*** Block opens ***

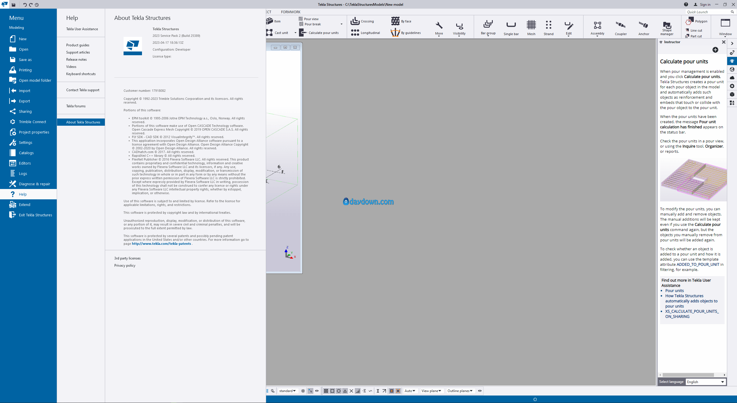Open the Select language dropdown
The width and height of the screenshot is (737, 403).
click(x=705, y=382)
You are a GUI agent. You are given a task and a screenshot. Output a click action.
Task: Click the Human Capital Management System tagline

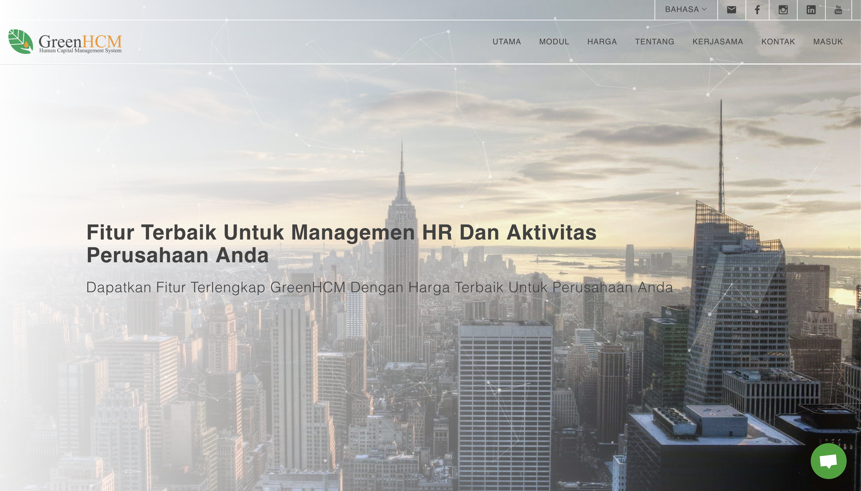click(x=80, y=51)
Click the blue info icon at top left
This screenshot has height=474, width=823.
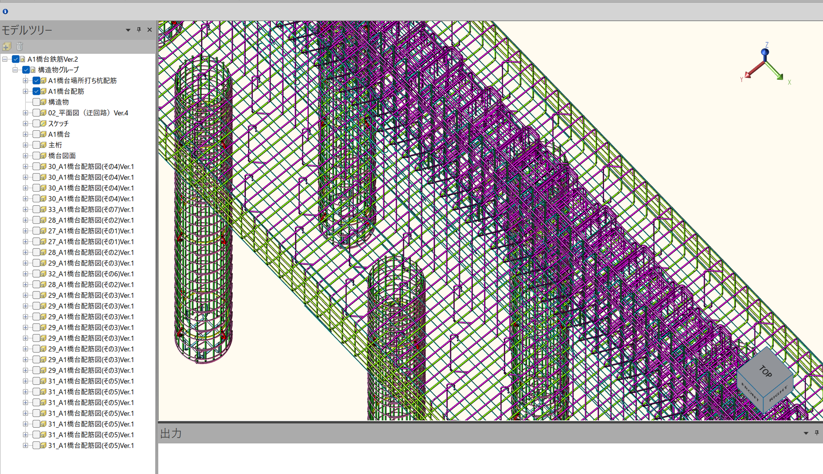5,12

*** Block closes ***
*** Block opens ***

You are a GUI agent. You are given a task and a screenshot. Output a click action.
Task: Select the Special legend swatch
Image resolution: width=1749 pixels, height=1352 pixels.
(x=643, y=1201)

*** Block closes ***
*** Block opens ***

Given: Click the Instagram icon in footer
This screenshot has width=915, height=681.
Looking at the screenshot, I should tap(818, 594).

*** Block closes ***

#### Assignment:
Scan the material above for lines holding the string "icon" and copy those lines.

#### Exercise response:
Click the blue info icon at top left
Given: Click the Instagram icon in footer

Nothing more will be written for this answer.